I know now I can't do this without help!  Professional help, I hope I can do it with that!
Thanks everyone!  
Helpful - 0
973741 tn?1342342773
Asking help from family members is not what I am suggesting.  You need to see a professional.  You can call a psychiatrist and be assured of your privacy and seek treatment.  It is all a viscious cycle that goes round and round and unless you break it ----  you will continue to live this way.  And this is NO way to live.  I believe from all these posts that you have a chemical imbalance that needs to be addressed.  That is why you are self medicating and that leads to cutting and that leads to more pills, etc. etc. etc.  Start with that chemical imbalance.  You will sign a letter of confidentiality that allows you to speak freely to the physician.  And since you want to do this on your own---------  this is kind of on your own as you would be helping yourself and wouldn't have to involve your parents or whomever.  But if you keep going as you are----------  your family will notice or you will do something that requires them to get involved.  Call a psychiatrist today.  
Helpful - 0
1136549 tn?1297290993
ok sweety cutting is as much as a habit as the pills you are taking and as mentioned by someone else up there its a release vaulve and also a brain stopper for the moment. But, unless u learn to deal with what happened as a child you will never truely be cured. When you feel like cutting take a walk with your kids. Removing yourself from the situation you remove alot of the stress you will still think about the issues but when ur not in the security of your home YOU take away that option.I wore a rubber band around my wrist as silly as it seems. You feel like things are getting outta control pull it back and snap the **** outa it. You can do this you just have to have the want to. The pills will NEVER allow you to do it as long as your on them. There are many of us out here just like you. You are not to blame. Life is evil to some of us. You have all the control in your grasp. It is your life. You hold all the beauty in it. You are not liveing right now. Yes you breath your heart beats but, everyday you lose a lil more of yourself.

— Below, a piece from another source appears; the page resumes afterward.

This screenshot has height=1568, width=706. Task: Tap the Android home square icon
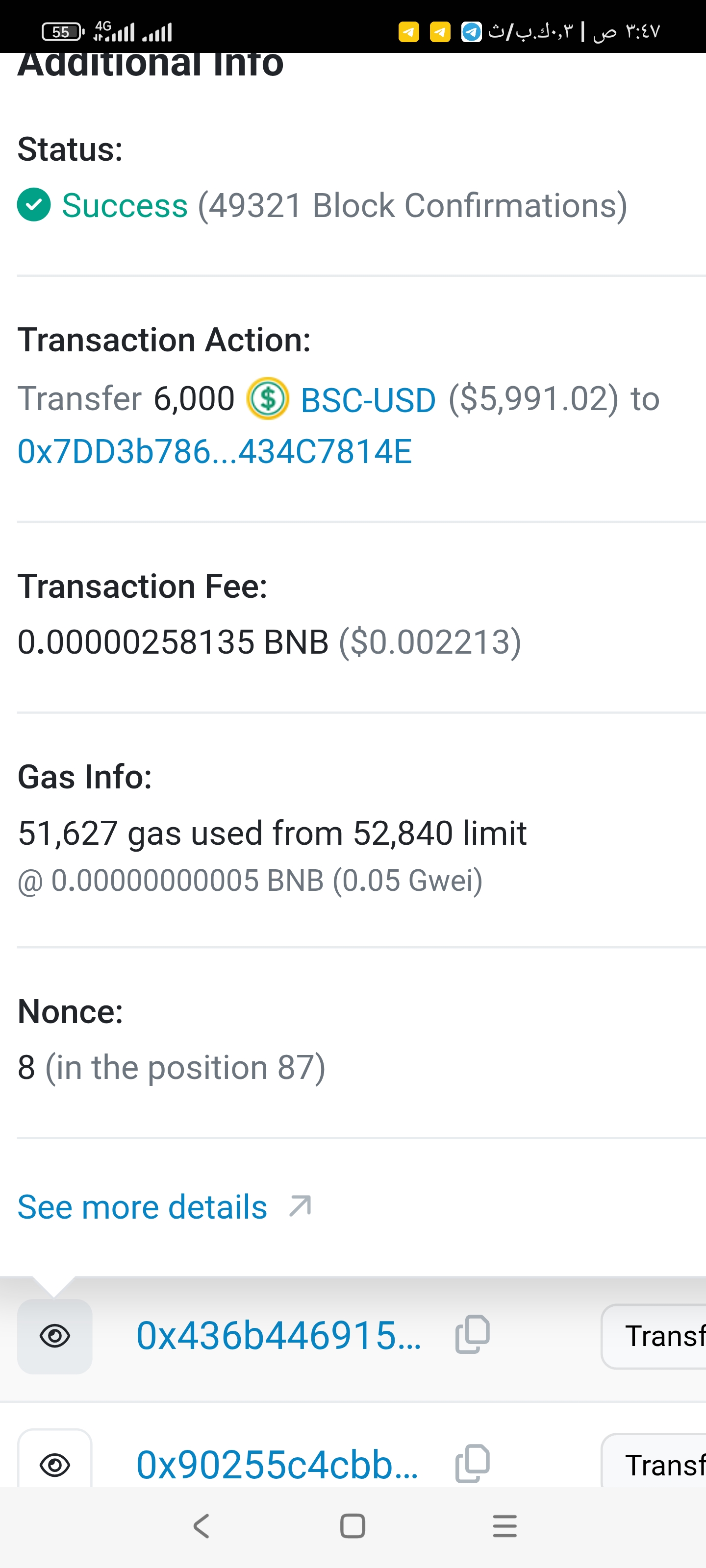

Your worth more than all this. please dont bind yourself to this needless addiction.  
Helpful - 0
Avatar universal
Those are very interesting idea's.  I relapsed yesterday and today.  Yesterday I cut and today I took a lot of pills.  Now I am all foggy.  I will survive it and try again to stop.  I do want to see someone but here is the thing as much as I want to get help, I have this whole thing about not being able to ask.  I figured out why today (after the relapse).  Whenever I have asked for any kind of help (well to be honest I have never asked - I have accepted against my own better judgement) from my parents, I am sent on a guilt trip about how much them helping me has put them out and how they never asked for help from their families etc.  I am scared to death about asking for help, afraid of how I will be judged for needing it.

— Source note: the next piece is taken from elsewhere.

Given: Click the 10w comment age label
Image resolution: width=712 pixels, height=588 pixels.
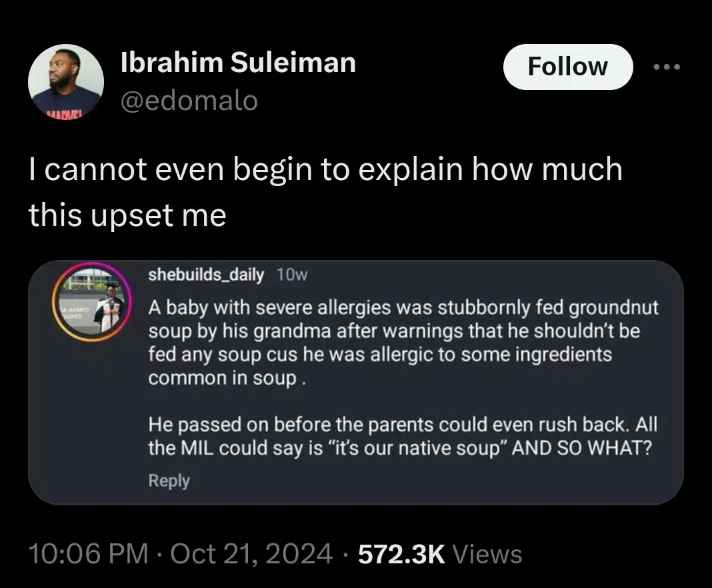Looking at the screenshot, I should 292,275.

Today I wanted to end it all, and probably came close to doing just that, because I feel unworthy of help and unworthy of happiness, not because I was bad, but because I was trained to feel that way by my parents.  If I ever asked "what about me?" I was considered as being selffish, even my soon to be ex made sure I felt like that.

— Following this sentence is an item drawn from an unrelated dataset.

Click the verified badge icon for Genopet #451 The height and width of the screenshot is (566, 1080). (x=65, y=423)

So here I will be trying to help myself, because I was always taught that 1 you should always wait to be offered, but 2 when I accepted I was unworthy, therefore it has become quite obvious to me that I will never actually go to counseling, for this, and I sure as heck cannot seem to stop it on my own.  and Yes I am very aware of the fact that I make a decision to cut and a decision to take pills.  So it is all my own fault anyhow!